## DATA TO PROCESS
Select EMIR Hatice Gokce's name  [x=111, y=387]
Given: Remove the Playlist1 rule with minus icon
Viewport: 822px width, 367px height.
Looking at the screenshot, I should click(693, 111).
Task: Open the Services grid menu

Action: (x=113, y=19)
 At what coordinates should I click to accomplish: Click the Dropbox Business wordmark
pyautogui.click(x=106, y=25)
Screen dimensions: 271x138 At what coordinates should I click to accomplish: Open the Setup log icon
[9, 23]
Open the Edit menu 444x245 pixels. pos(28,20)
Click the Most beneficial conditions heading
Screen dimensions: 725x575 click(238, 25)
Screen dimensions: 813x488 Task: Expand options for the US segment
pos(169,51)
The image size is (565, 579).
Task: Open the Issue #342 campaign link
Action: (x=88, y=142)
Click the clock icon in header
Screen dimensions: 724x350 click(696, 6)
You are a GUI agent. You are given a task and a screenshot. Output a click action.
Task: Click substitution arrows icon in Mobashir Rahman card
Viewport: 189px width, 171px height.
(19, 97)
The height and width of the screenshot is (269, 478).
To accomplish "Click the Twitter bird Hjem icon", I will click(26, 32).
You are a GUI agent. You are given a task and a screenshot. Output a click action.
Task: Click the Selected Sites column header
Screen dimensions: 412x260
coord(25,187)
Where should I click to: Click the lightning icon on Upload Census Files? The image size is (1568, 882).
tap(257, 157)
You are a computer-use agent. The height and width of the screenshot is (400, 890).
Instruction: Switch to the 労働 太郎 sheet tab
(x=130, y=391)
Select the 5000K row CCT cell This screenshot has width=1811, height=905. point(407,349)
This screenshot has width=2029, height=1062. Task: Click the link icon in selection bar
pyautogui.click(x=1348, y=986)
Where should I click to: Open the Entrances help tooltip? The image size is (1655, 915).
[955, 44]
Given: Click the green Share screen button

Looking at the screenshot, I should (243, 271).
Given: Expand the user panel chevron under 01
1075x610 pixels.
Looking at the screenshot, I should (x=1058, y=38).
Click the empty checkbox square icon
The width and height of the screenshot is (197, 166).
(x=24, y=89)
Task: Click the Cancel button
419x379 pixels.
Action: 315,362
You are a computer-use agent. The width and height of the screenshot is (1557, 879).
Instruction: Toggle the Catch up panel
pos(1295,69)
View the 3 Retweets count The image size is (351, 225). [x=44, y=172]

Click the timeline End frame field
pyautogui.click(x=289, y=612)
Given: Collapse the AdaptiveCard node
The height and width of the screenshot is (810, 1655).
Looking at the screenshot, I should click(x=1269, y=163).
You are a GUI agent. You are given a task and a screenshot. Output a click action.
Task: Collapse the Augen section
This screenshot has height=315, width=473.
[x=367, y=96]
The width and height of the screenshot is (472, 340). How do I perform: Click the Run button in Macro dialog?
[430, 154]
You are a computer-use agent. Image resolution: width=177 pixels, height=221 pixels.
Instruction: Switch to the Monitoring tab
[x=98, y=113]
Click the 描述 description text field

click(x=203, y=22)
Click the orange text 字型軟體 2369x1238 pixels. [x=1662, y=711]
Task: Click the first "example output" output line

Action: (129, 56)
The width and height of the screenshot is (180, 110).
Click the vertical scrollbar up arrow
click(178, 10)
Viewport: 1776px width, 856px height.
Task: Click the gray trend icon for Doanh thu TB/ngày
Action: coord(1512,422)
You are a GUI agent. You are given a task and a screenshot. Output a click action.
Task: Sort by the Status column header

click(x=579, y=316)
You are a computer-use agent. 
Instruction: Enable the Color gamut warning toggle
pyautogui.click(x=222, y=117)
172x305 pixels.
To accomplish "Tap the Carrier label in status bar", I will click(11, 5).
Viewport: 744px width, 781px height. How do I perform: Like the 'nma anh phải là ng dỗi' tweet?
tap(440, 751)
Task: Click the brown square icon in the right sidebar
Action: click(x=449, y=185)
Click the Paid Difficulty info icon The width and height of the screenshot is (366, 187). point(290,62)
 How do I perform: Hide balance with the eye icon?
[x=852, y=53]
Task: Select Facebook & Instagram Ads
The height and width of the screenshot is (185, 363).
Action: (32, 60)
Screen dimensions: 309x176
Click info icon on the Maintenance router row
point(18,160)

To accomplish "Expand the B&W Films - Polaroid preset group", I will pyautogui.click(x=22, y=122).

## WHAT YOU ARE ASKED TO DO
Print every one of the entries above word for word, leaving nothing out and changing nothing.

## REPLY TO THE EXERCISE
Select EMIR Hatice Gokce's name  [x=111, y=387]
Given: Remove the Playlist1 rule with minus icon
Viewport: 822px width, 367px height.
Looking at the screenshot, I should click(693, 111).
Task: Open the Services grid menu

Action: (x=113, y=19)
 At what coordinates should I click to accomplish: Click the Dropbox Business wordmark
pyautogui.click(x=106, y=25)
Screen dimensions: 271x138 At what coordinates should I click to accomplish: Open the Setup log icon
[9, 23]
Open the Edit menu 444x245 pixels. pos(28,20)
Click the Most beneficial conditions heading
Screen dimensions: 725x575 click(238, 25)
Screen dimensions: 813x488 Task: Expand options for the US segment
pos(169,51)
The image size is (565, 579).
Task: Open the Issue #342 campaign link
Action: (x=88, y=142)
Click the clock icon in header
Screen dimensions: 724x350 click(696, 6)
You are a GUI agent. You are given a task and a screenshot. Output a click action.
Task: Click substitution arrows icon in Mobashir Rahman card
Viewport: 189px width, 171px height.
(19, 97)
The height and width of the screenshot is (269, 478).
To accomplish "Click the Twitter bird Hjem icon", I will click(26, 32).
You are a GUI agent. You are given a task and a screenshot. Output a click action.
Task: Click the Selected Sites column header
Screen dimensions: 412x260
coord(25,187)
Where should I click to: Click the lightning icon on Upload Census Files? The image size is (1568, 882).
tap(257, 157)
You are a computer-use agent. The height and width of the screenshot is (400, 890).
Instruction: Switch to the 労働 太郎 sheet tab
(x=130, y=391)
Select the 5000K row CCT cell This screenshot has width=1811, height=905. point(407,349)
This screenshot has width=2029, height=1062. Task: Click the link icon in selection bar
pyautogui.click(x=1348, y=986)
Where should I click to: Open the Entrances help tooltip? The image size is (1655, 915).
[955, 44]
Given: Click the green Share screen button

Looking at the screenshot, I should (243, 271).
Given: Expand the user panel chevron under 01
1075x610 pixels.
Looking at the screenshot, I should (x=1058, y=38).
Click the empty checkbox square icon
The width and height of the screenshot is (197, 166).
(x=24, y=89)
Task: Click the Cancel button
419x379 pixels.
Action: 315,362
You are a computer-use agent. The width and height of the screenshot is (1557, 879).
Instruction: Toggle the Catch up panel
pos(1295,69)
View the 3 Retweets count The image size is (351, 225). [x=44, y=172]

Click the timeline End frame field
pyautogui.click(x=289, y=612)
Given: Collapse the AdaptiveCard node
The height and width of the screenshot is (810, 1655).
Looking at the screenshot, I should click(x=1269, y=163).
You are a GUI agent. You are given a task and a screenshot. Output a click action.
Task: Collapse the Augen section
This screenshot has height=315, width=473.
[x=367, y=96]
The width and height of the screenshot is (472, 340). How do I perform: Click the Run button in Macro dialog?
[430, 154]
You are a computer-use agent. Image resolution: width=177 pixels, height=221 pixels.
Instruction: Switch to the Monitoring tab
[x=98, y=113]
Click the 描述 description text field

click(x=203, y=22)
Click the orange text 字型軟體 2369x1238 pixels. [x=1662, y=711]
Task: Click the first "example output" output line

Action: (129, 56)
The width and height of the screenshot is (180, 110).
Click the vertical scrollbar up arrow
click(178, 10)
Viewport: 1776px width, 856px height.
Task: Click the gray trend icon for Doanh thu TB/ngày
Action: coord(1512,422)
You are a GUI agent. You are given a task and a screenshot. Output a click action.
Task: Sort by the Status column header

click(x=579, y=316)
You are a computer-use agent. 
Instruction: Enable the Color gamut warning toggle
pyautogui.click(x=222, y=117)
172x305 pixels.
To accomplish "Tap the Carrier label in status bar", I will click(11, 5).
Viewport: 744px width, 781px height. How do I perform: Like the 'nma anh phải là ng dỗi' tweet?
tap(440, 751)
Task: Click the brown square icon in the right sidebar
Action: click(x=449, y=185)
Click the Paid Difficulty info icon The width and height of the screenshot is (366, 187). point(290,62)
 How do I perform: Hide balance with the eye icon?
[x=852, y=53]
Task: Select Facebook & Instagram Ads
The height and width of the screenshot is (185, 363).
Action: (32, 60)
Screen dimensions: 309x176
Click info icon on the Maintenance router row
point(18,160)

To accomplish "Expand the B&W Films - Polaroid preset group", I will pyautogui.click(x=22, y=122).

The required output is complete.